La campagne électorale a débuté en Tunisie. Comme en 2011, les islamistes d’Ennahda pensent à nouveau l’emporter. Mais cette fois, ce sera peut-être plus difficile en raison de leur passage au pouvoir dont le bilan reste très discuté. Ennahda entend rassurer en Tunisie. Mais aussi en Occident. Leur leader, Rached Ghannouchi, était à Washington début octobre.
Selon Jeune Afrique, qui cite des sources au sein de l’ONG Center for the Study of Islam and Democracy (CSID), Rached Ghannouchi a rencontré des membres du Congrès et de l’administration Obama. Il leur a fait «la promotion d’un islam moderne et modéré». Il s’est aussi prononcé «pour la nomination de figures consensuelles», notamment au gouvernement, à l’issue du scrutin du 26 octobre 2014.

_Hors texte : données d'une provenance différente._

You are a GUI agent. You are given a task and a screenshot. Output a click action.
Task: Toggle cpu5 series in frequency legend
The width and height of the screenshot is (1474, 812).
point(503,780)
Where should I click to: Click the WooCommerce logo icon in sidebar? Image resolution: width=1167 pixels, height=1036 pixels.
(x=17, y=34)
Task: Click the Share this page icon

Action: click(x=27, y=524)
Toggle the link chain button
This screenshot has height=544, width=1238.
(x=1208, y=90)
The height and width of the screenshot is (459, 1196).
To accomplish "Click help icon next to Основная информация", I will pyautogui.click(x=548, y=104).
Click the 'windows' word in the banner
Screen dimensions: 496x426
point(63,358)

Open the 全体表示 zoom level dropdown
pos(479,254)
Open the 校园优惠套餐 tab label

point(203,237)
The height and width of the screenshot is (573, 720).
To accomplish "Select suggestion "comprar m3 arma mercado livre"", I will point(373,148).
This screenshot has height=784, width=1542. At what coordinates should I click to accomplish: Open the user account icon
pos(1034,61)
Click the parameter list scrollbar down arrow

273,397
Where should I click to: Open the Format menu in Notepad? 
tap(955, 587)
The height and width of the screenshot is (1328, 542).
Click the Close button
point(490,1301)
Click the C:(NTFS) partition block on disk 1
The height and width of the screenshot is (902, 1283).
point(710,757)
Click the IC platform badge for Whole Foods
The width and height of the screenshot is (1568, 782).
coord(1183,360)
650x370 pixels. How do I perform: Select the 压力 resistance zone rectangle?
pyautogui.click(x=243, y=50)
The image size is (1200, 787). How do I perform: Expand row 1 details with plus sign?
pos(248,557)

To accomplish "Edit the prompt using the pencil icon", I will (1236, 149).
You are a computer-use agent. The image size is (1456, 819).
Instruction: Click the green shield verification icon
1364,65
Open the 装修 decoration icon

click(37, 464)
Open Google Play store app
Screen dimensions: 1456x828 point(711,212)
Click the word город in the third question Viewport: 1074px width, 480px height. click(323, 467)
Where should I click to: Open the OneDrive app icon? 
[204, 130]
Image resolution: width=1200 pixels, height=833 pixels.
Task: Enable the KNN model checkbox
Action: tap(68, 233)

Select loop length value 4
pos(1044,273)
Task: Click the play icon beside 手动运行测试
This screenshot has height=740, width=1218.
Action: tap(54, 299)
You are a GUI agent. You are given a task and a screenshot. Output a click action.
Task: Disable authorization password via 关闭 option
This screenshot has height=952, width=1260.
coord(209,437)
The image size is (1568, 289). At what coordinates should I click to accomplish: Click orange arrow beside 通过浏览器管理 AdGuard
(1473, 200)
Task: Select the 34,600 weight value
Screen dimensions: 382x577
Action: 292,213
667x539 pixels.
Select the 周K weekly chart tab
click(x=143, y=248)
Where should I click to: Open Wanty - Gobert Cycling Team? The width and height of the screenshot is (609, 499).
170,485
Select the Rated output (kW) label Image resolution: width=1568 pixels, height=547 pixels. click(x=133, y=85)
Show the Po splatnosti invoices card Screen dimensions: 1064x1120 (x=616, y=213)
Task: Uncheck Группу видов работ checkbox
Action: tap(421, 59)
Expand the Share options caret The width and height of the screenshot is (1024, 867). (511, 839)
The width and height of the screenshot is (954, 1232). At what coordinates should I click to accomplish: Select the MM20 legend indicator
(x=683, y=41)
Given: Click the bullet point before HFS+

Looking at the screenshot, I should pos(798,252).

Autre information, selon Jeune Afrique : Rached Ghannouchi aurait proposé «d'intervenir personnellement afin d'apaiser les tensions en Libye, au Yémen, au Soudan et en Inde, en échange d'une réhabilitation des Frères musulmans et de l'octroi d'un soutien financier à la Tunisie».
Le leader islamiste a également profité de sa visite pour tenir une série de conférences, notamment dans les universités de Columbia et de Yale. Son déplacement a été très critiqué par la très droitière chaîne américaine Fox News.
«C'est une visite culturelle et scientifique, et non politique», avait-il expliqué avant son départ au journal Leaders Magazine. Le souhait du dirigeant d’Ennahda est de défendre «l’islam politique et l’expérience tunisienne qui prend une importance particulière au moment où se déclenche une guerre mondiale contre Daech», abréviation arabe pour désigner l’organisation Etat islamique (EI). «Notre démarche est l’alternative à Daech. Il n’est plus possible d’écarter l’islam politique, c’est une donnée devenue essentielle dans la politique internationale», ajoute-t-il.
Ce n’est apparemment pas la première fois que le patron d’Ennahda se rendait aux Etats-Unis. Il y était déjà le 25 février 2014.
Les très nombreux adversaires de Rached Ghannouchi ne manqueront pas, une fois de plus, d’évoquer sa «duplicité» et son «double discours». En 2012, ce dernier avait ainsi été au cœur d’une violente polémique à la suite de la mise en ligne d’une vidéo filmée à son insu: on le voyait demander «à des visiteurs salafistes de faire preuve de "patience" et de "sagesse" le temps que les islamistes puissent imposer leur pouvoir aux laïcs»…
Quoi qu’il en soit, Ennahda entend faire preuve de «beaucoup de modestie» pour le prochain scrutin. Le parti fait valoir son inexpérience dans la gestion des affaires publiques après des décennies de clandestinité.
Dans le même temps, il a renouvelé plus de la moitié de ses candidats : sur 89 députés sortants, seulement 33 se représentent. Les plus durs auraient été écartés. «Nous conservons un pourcentage d’élus pour l’expérience mais avec un nombre important de nouveaux candidats afin qu’ils soient le reflet de la société tunisienne», a expliqué joliment l’un de ses dirigeants au Monde. Reste maintenant à convaincre les électeurs tunisiens. Et, au-delà, les partenaires occidentaux de la Tunisie.